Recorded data
--- --- ---

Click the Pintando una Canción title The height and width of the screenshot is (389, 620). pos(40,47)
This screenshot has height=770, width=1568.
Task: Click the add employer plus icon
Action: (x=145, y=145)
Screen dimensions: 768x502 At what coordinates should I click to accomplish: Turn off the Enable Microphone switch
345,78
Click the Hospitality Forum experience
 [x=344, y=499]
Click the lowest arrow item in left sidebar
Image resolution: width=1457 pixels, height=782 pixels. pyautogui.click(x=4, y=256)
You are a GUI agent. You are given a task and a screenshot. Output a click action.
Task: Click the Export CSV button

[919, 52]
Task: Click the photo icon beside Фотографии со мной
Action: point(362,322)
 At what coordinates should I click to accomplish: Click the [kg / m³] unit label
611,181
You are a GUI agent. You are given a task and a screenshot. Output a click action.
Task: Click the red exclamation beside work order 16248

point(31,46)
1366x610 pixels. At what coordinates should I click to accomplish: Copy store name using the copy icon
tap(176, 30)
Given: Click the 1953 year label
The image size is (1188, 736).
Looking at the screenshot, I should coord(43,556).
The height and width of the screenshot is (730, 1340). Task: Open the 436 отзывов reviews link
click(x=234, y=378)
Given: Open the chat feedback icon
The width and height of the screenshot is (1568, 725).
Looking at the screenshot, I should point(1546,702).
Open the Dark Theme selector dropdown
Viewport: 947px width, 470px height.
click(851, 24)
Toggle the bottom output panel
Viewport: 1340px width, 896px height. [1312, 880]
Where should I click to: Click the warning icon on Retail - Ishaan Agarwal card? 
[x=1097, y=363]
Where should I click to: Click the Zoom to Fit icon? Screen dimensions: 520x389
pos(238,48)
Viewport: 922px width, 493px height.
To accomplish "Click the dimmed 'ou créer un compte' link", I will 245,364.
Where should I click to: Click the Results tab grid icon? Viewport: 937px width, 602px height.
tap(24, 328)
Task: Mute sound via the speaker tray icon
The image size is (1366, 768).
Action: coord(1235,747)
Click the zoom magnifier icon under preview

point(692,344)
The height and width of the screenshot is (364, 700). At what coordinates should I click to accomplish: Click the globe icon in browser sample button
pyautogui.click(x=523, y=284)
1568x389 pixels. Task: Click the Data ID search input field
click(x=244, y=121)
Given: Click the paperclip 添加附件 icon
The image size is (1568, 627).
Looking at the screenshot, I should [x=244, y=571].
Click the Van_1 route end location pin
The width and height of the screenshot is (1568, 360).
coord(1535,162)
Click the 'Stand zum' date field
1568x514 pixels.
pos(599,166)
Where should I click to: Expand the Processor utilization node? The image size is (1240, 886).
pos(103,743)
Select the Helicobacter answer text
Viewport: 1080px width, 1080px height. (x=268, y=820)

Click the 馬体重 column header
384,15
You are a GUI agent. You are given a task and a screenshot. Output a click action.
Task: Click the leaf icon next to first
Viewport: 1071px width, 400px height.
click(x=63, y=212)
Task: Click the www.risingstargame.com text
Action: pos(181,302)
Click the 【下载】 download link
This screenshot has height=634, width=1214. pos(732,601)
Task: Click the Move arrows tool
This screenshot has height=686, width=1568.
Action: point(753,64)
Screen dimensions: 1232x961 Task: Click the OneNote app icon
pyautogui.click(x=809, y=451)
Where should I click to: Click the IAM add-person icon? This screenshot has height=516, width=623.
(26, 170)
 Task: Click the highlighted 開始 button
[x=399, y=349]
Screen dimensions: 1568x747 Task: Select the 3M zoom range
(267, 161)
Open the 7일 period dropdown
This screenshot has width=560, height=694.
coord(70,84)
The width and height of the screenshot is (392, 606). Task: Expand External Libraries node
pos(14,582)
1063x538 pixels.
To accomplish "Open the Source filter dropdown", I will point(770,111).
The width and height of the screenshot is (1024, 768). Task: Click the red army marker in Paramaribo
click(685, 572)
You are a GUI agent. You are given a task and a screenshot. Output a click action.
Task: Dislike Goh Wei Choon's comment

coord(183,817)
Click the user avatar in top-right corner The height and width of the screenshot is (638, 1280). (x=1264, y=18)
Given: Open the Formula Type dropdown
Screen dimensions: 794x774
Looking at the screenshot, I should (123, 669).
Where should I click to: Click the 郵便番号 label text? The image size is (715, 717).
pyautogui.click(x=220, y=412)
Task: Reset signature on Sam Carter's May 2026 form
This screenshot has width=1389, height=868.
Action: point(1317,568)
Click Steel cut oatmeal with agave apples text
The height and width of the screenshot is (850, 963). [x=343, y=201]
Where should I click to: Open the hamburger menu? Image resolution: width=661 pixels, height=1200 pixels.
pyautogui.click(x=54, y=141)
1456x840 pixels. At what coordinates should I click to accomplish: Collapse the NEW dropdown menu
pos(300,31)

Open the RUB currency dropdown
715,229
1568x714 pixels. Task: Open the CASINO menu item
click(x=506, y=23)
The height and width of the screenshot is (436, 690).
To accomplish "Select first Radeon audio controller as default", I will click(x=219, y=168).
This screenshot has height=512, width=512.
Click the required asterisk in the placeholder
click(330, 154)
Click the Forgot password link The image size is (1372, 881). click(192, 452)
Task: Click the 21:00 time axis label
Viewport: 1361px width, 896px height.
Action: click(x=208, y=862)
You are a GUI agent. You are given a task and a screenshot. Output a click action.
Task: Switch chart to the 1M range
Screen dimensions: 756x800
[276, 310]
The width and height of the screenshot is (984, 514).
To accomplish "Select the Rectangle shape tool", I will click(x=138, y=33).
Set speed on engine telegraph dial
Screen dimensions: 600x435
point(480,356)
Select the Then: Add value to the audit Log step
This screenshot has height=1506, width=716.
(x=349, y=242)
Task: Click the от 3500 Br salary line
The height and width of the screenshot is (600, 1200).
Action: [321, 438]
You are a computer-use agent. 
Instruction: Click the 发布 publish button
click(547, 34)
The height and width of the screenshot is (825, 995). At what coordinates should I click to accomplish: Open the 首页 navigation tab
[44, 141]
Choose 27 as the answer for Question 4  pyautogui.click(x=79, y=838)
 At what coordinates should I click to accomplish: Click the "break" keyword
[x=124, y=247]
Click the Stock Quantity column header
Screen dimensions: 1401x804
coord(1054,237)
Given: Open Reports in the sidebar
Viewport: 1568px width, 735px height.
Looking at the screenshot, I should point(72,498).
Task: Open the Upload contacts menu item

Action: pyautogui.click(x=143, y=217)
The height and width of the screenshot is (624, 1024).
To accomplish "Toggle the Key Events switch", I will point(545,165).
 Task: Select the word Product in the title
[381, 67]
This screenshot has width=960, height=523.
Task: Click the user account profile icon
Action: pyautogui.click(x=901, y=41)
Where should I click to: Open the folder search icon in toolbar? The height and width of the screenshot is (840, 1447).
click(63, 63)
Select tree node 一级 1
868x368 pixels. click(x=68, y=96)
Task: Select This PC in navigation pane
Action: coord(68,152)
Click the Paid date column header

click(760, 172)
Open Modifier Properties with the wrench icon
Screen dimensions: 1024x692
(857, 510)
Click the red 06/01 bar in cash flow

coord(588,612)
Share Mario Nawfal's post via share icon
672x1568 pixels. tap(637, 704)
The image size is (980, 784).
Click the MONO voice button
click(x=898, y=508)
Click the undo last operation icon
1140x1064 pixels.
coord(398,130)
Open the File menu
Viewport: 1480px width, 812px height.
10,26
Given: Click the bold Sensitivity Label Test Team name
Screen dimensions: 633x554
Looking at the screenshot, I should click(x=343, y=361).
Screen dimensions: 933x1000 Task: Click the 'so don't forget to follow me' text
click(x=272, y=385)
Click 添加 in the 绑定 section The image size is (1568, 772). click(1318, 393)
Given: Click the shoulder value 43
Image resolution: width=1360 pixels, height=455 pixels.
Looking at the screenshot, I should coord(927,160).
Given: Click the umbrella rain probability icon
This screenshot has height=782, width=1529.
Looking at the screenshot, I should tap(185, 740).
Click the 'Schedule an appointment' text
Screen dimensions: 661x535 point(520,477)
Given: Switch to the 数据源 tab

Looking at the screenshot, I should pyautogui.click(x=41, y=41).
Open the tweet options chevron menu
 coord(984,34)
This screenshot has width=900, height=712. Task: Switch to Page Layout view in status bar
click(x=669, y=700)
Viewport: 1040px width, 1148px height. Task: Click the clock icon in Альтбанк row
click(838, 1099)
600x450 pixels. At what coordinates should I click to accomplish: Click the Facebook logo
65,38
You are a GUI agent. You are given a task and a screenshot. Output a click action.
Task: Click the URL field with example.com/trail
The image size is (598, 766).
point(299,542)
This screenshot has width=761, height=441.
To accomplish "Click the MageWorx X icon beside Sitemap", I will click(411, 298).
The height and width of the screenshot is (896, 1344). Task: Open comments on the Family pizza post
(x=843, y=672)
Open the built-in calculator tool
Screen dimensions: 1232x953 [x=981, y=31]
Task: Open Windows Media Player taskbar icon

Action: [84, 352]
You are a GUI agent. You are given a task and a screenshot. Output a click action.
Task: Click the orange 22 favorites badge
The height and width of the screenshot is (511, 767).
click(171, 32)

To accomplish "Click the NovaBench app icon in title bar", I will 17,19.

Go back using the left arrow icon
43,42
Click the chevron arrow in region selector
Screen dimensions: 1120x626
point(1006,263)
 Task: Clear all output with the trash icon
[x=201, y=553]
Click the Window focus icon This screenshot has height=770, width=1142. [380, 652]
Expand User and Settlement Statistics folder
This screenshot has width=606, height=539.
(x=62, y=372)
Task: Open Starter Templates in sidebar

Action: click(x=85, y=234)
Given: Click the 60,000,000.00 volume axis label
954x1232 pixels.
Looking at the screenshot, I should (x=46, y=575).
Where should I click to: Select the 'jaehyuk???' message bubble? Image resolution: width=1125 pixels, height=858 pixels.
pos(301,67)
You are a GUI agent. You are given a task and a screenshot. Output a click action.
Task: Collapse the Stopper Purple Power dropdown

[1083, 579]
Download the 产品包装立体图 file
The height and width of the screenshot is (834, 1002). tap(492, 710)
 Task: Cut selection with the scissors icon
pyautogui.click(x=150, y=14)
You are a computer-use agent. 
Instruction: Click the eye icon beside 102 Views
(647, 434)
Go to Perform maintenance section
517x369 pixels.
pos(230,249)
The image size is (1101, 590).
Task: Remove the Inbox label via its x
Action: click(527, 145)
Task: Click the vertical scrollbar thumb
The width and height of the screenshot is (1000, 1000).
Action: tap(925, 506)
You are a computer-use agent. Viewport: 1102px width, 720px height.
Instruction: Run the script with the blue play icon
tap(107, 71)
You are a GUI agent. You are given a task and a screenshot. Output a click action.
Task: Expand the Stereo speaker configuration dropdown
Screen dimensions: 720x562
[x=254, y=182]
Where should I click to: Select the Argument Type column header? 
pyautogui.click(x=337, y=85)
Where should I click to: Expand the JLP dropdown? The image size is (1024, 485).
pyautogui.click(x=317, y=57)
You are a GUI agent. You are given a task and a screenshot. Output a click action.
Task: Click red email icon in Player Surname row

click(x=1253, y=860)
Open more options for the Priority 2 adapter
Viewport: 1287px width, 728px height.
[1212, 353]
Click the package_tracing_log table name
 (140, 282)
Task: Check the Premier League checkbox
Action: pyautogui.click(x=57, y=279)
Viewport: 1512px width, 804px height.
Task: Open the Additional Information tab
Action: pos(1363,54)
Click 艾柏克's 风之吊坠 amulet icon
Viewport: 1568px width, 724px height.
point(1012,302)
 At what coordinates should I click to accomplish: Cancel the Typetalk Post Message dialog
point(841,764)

--- --- ---

TASK ITEM: Every line that contains the string "speaker" should be copied from the entries.

OUTPUT:
Task: Mute sound via the speaker tray icon
Task: Expand the Stereo speaker configuration dropdown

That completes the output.